------ Passage to read
Chiesi acquires KalVista as pharma deepens rare disease push

Money Moves

Italian drugmaker pays premium for first oral on-demand therapy for hereditary angioedema

April 29th, 2026: Chiesi agrees to acquire KalVista for $1.9 billion

Overview

For decades, people with hereditary angioedema had one option when an attack hit: inject themselves, often in a panic. In this genetic condition, the immune system misfires and swells tissues shut—sometimes fatally, closing the airway. In July 2025, a pill changed that.

On Wednesday, Italian drugmaker Chiesi Farmaceutici agreed to buy KalVista Pharmaceuticals for about $1.9 billion in cash. It was the largest acquisition in Chiesi's 90-year history. Chiesi now owns EKTERLY (sebetralstat), the only oral on-demand therapy for the rare immune disorder.
------------
------ Given information
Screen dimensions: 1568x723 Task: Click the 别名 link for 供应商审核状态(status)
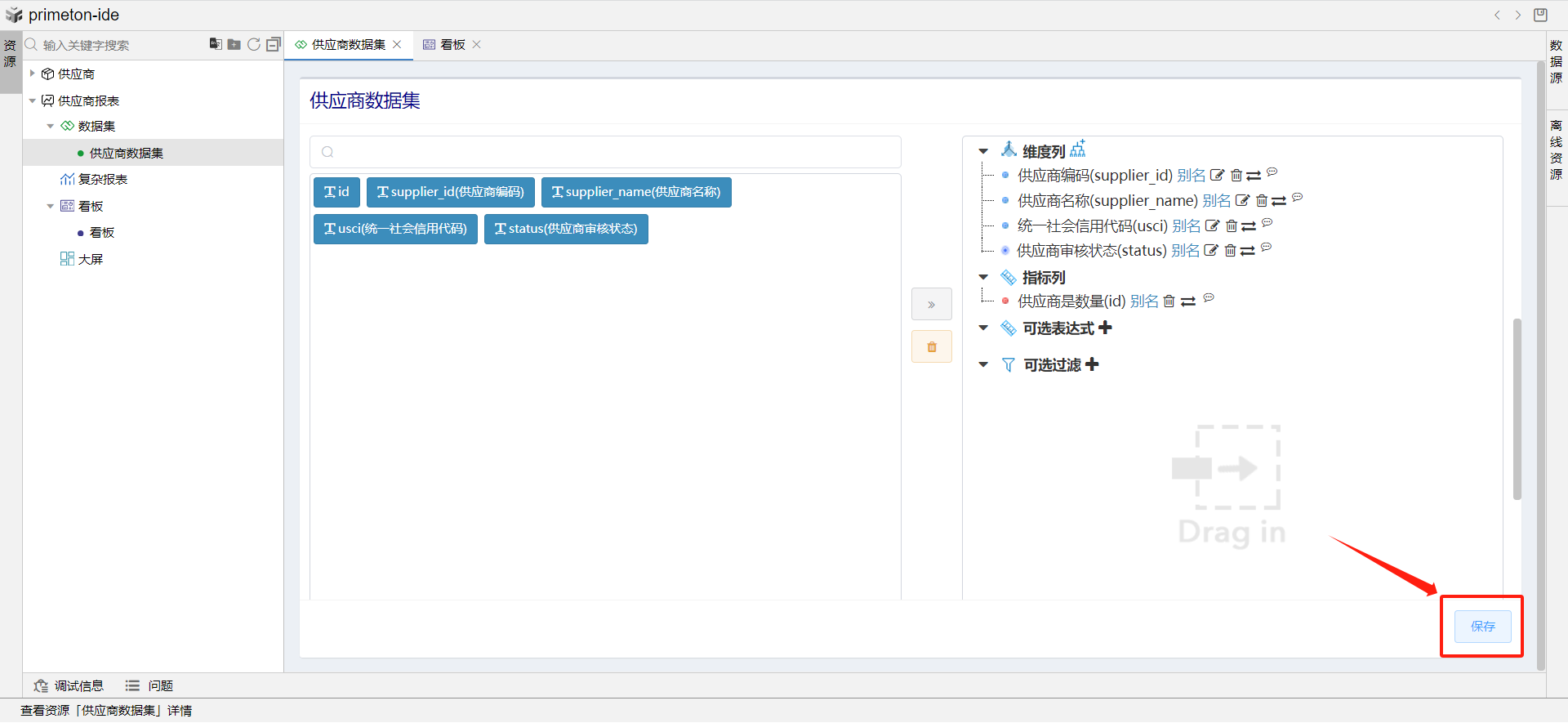(1185, 251)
------------
■ Exercise 1
In the Chiesi article, transcribe the passage starting with "Money Moves" and going on through "pill changed that.".
■ Exercise 2
Summarize the Chiesi article in two sentences.
■ Exercise 3
According to the Chiesi article, how much did Chiesi agree to pay for KalVista Pharmaceuticals?

■ Solution 1
Money Moves

Italian drugmaker pays premium for first oral on-demand therapy for hereditary angioedema

April 29th, 2026: Chiesi agrees to acquire KalVista for $1.9 billion

Overview

For decades, people with hereditary angioedema had one option when an attack hit: inject themselves, often in a panic. In this genetic condition, the immune system misfires and swells tissues shut—sometimes fatally, closing the airway. In July 2025, a pill changed that.

■ Solution 2
Italian drugmaker Chiesi Farmaceutici agreed to buy KalVista Pharmaceuticals for about $1.9 billion in cash, the largest acquisition in its 90-year history. The deal gives Chiesi EKTERLY (sebetralstat), the only oral on-demand therapy for hereditary angioedema, a genetic condition in which patients long had to inject themselves during attacks.

■ Solution 3
About $1.9 billion in cash.